Il est aussi temps que l’on passe de l’équilibre régional à beaucoup plus de mérite. Il est frustrant de voir ton camarade occuper une fonction alors qu’il est moins brillant que toi. Le président doit favoriser la justice sociale.
Junior Signé : soudeur métallique
L’accompagnement dont le président a parlé doit véritablement être implémenté, surtout dans le domaine fiscal. Les impôts sont trop chers au Cameroun. J’aimerais que le prix du KW d’électricité baisse.

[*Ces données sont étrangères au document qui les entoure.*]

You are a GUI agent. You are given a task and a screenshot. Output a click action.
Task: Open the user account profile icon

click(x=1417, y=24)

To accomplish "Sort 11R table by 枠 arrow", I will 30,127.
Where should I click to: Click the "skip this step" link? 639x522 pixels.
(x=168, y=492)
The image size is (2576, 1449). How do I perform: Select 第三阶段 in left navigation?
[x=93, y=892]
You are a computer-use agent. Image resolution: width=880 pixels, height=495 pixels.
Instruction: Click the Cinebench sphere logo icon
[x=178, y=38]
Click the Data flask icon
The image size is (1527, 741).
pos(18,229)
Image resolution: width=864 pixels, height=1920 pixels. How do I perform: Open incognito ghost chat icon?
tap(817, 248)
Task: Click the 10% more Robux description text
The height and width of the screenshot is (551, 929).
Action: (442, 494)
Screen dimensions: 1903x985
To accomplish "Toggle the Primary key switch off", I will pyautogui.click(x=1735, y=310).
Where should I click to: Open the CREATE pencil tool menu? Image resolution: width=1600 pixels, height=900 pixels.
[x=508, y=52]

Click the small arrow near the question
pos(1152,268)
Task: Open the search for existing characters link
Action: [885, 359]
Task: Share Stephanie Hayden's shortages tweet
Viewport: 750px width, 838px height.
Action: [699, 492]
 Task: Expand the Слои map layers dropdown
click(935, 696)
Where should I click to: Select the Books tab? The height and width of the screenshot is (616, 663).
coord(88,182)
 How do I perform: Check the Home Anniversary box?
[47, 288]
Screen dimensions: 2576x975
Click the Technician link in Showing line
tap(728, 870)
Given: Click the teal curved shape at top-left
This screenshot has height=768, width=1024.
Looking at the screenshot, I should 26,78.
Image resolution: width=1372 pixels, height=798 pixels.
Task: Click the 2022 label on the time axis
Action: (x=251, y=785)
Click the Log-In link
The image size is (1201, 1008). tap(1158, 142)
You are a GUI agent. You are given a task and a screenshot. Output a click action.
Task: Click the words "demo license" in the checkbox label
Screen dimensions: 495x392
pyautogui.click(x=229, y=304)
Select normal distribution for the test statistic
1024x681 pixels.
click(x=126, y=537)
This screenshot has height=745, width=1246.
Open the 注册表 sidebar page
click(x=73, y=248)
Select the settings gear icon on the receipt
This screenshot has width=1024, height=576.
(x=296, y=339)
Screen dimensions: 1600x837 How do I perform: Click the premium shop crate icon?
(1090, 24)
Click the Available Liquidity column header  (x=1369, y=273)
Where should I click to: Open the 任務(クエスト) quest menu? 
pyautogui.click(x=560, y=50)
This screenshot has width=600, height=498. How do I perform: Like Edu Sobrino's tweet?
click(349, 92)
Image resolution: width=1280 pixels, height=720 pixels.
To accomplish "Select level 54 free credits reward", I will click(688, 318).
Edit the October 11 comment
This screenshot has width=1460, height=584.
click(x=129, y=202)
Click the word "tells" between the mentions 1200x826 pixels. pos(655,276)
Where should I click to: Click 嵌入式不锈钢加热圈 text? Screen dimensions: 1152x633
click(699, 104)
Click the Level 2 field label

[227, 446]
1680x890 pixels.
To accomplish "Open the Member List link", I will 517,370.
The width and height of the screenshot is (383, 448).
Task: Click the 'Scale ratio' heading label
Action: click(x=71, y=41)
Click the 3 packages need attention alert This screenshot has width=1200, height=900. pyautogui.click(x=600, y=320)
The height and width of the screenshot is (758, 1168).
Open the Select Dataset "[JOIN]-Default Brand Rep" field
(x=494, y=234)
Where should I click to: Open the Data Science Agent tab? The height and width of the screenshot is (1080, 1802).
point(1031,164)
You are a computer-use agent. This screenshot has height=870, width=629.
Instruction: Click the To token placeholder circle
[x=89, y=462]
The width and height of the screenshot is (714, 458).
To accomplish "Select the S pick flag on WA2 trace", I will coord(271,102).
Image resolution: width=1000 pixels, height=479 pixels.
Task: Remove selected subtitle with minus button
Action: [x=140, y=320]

Ruth Cesarine Mewoulou : infirmière
Pour moi, le personnel soignant doit être plus valorisé par le gouvernement. Il faut que le président intègre plus d’infirmières et techniciens de santé. Pour une meilleure gouvernance, il faut un 50% de femme comme ministre. Dans son discours il a dit que la femme sera au cœur de son action pendant le septennat
Charles Meyong :technicien en bâtiment
Il faut que l’État crée plus de conditions pour l’emploi des jeunes. Quand un jeune ne travaille pas il devient très dangereux pour son environnement avec des conséquences néfastes pour le pays. Le président doit également arrêter tous les voleurs de luxe qui se trouvent autour de lui. Il doit aussi penser à sa retraite, il est déjà très vieux.